Çocuğun kişiliği içinde yaşadığı toplumla sıkı ilişkilerden, çok kuvvetli duygusallıklardan oluşmakta çocuk ile çevre arasındaki ilişkinin, diyalogun ve etkileşiminin sonucu olarak gelişmektedir. Çocuğun sağlıklı kişilik gelişimi ebeveynlerin çocuklarının fiziksel, duygusal ve sosyal ihtiyaçlarını karşılayabilmelerine bağlıdır.
Çocuğun en temel ihtiyacı “ben değerliyim” duygusudur. Bu gereksinim aile içinde yerine getirilmezse çocuk her türlü olumsuz davranışla ebeveynlerinin dikkatini çeker. Eşyalara zarar verir, kardeşi ve akranlarıyla çatışmalı ilişki kurar. Uyum ve davranış sorunları yaşar. Eğer çocuk aile içinde yeterli düzeyde ilgi ve sevgi görür “ben değerliyim” duygusunu aile içinde hissederse olumsuz davranışlara gerek duymaz.
Çocukların önemli duygusal ihtiyaçlarından biriside güven duygusudur. Temel güven duygusu çocuğun bebeklikten itibaren anne- baba tutumları, iletişim biçimleri güven duygusunun gelişimini belirler. Anne – babanın çocuklarına karşı gösterdikleri yeterli ilgi ve sevgi çocuğun kendine olan güvenini arttırıp, kaygı ve korkularını azaltır. Bir çocuğa anne babası nasıl davranırsa, çocuk da diğer kişilere karşı öyle davranır. Önce karakterin, daha sonra kişiliğin oluşmasında ve gelişiminde çocuk, anne ve baba etkileşimi sürecinde sevgi ve disiplin temel rol oynar. Güven duygusunun baskın olduğu aile, dış dünyanın yaratmış olduğu sıkıntı ve kaygılarından kendisini kurtarır. Aile içinde güvenle yetiştirilen çocuk, çevresine de güvenle yaklaşır. Kendisine ve çevresine saygılıdır.
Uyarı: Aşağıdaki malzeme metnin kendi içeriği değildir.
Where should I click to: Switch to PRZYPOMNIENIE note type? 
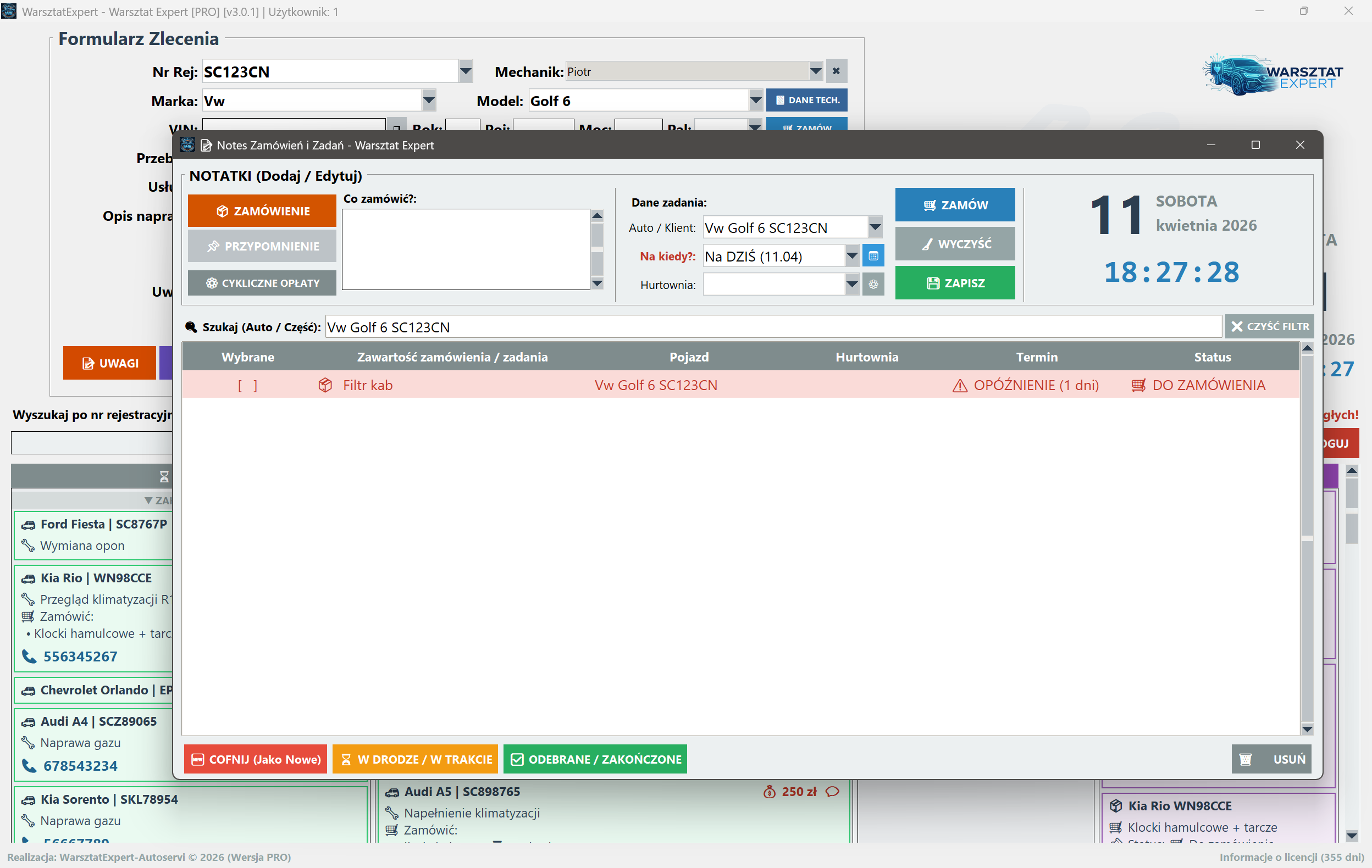(x=262, y=246)
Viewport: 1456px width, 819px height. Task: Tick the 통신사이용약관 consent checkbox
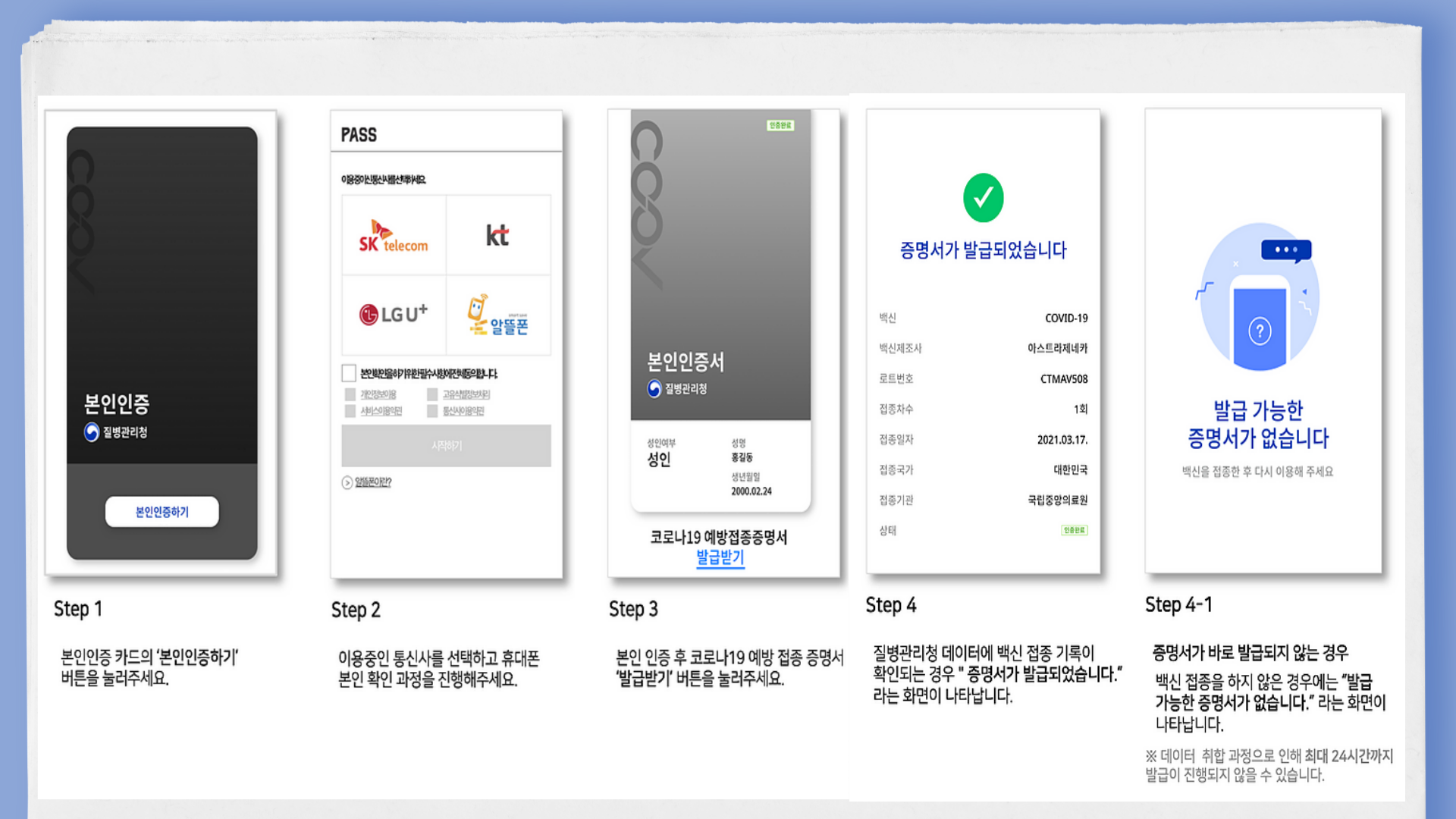pyautogui.click(x=432, y=411)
Yeni girdikleri çevrelere rahat uyum sağlarlar. Başkalarıyla yakınlıkla kolay ilişki kurarlar. Aile dışında karşılaştığı strese yol açan olumsuz olaylar çocukta yıkıcı etki oluşturmaz.
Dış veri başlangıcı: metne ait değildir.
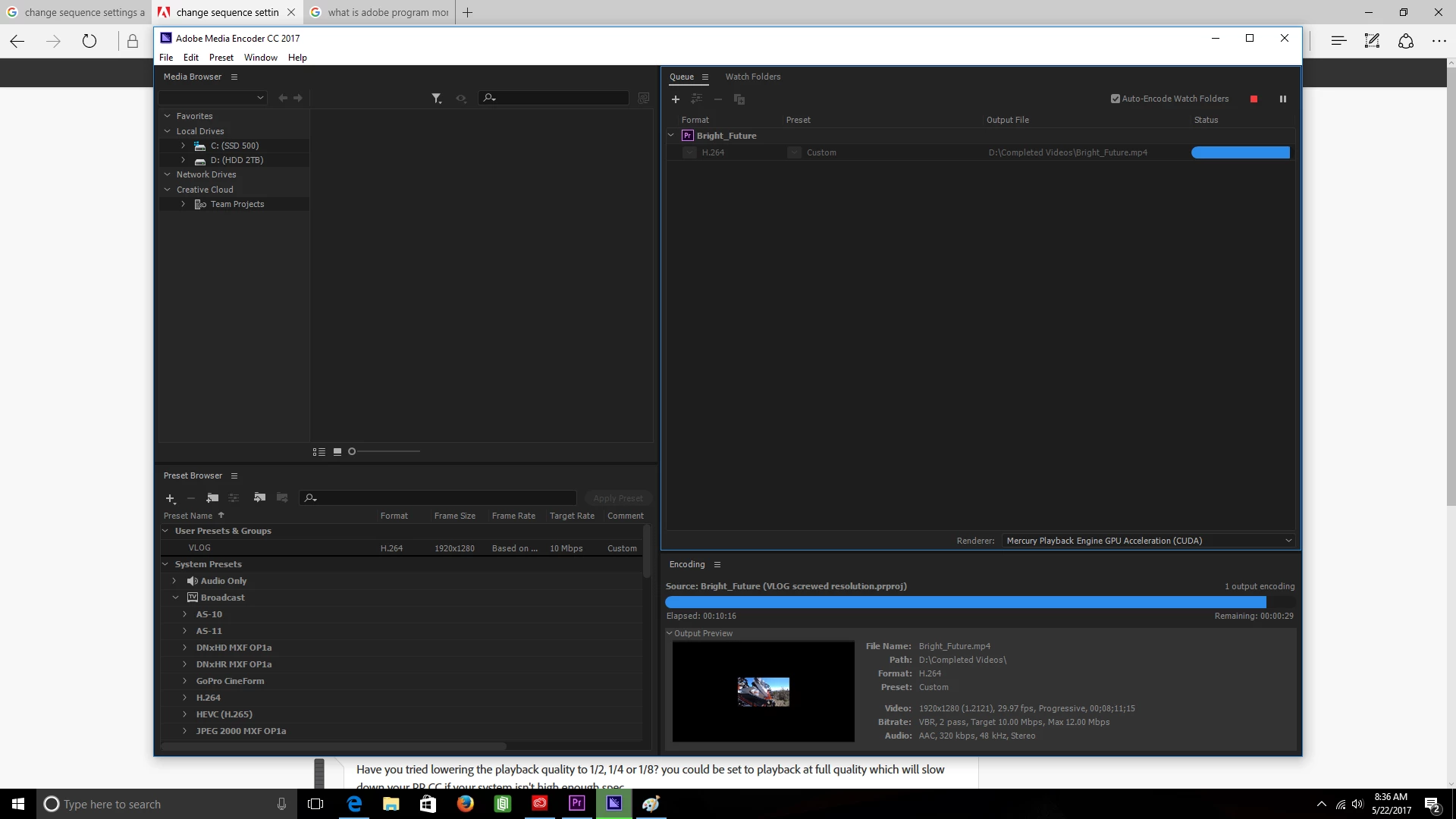The width and height of the screenshot is (1456, 819).
Task: Click the Custom preset link in queue
Action: [x=821, y=152]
Çocukta sorumluluk bilincinin gelişimi öncelikle anne-babasından daha sonra sosyal çevresinden geliştirdiği bir beceridir. Sorumluluk bilincinin gelişmesi ilk yıllarından itibaren ailesiyle kurduğu sağlıklı ilişkiler ile mümkündür. Aileyi oluşturan üyelerin rolleri hak ve sorumluluk dengesi açısından düzenlenir. Korunmaya ve bakıma muhtaç olan çocuk, yetişkinlere göre hak sahibidir. Sorumluluk çocuğa yaşına, cinsiyetine ve kişisel özelliklerine uygun verilir. Ebeveynler çocuğun sorumlulukları yerine getirmesine fırsat vermeli, başarılarını, doğru davranışlarını, onaylamayı da bilmelidir. Karşılaştığı her zorluğa yardım eden koruyucu ve kollayıcı anne babalar çocuklarını sürekli başkalarına muhtaç, kendilerine güvensiz yetiştirilmelerine neden olur. Çocuklar kendi yeteneklerini keşfedemezler.
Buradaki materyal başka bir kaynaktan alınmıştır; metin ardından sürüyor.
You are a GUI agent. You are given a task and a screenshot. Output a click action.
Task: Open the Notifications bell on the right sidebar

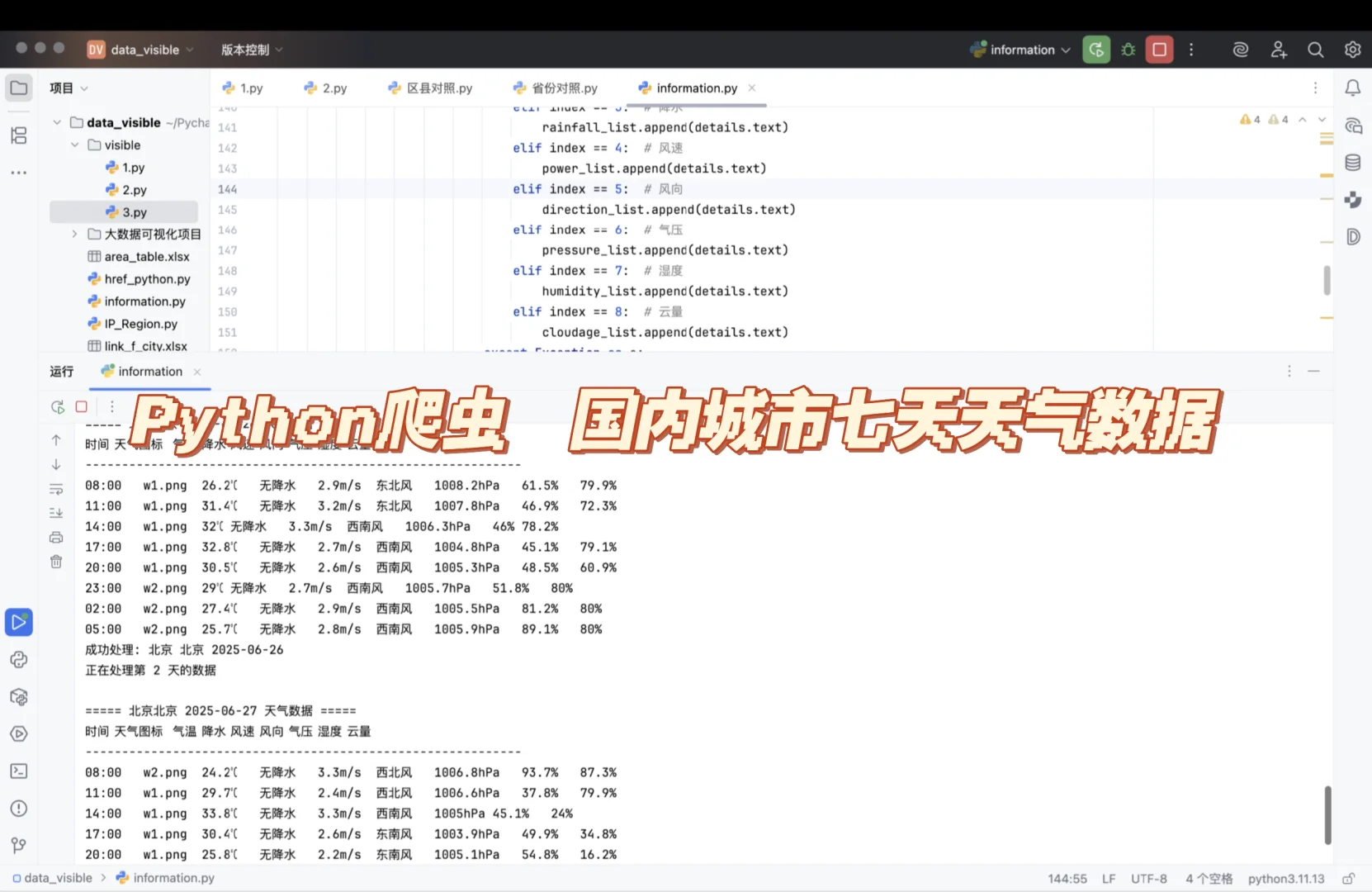[x=1353, y=88]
Çocuğun içinde bulunduğu gelişimsel dönem göz önünde bulundurulduğunda karşı karşıya kaldığı sorunlarla mücadele etme ve sorunları çözme becerisi temel güven duygu gelişimini olumlu etkiler. Çocuk böylece zorluklarla mücadele ederek onların üstesinden gelmeyi öğrenir. Aile içi iletişimde kendini değerli, ebeveynlerince önemsendiğini hisseden çocuk mutlu olur, davranışlarından doyum alır, kendini gerçekleştirme olanağı bulur. Sağlıklı manevi yaşamın temellerini oluşturan aile çocuklarını kendisi ile barışık, insan ilişkileri olumlu ve kuvvetli, saygılı bireyler olarak geleceğe hazırlarlar.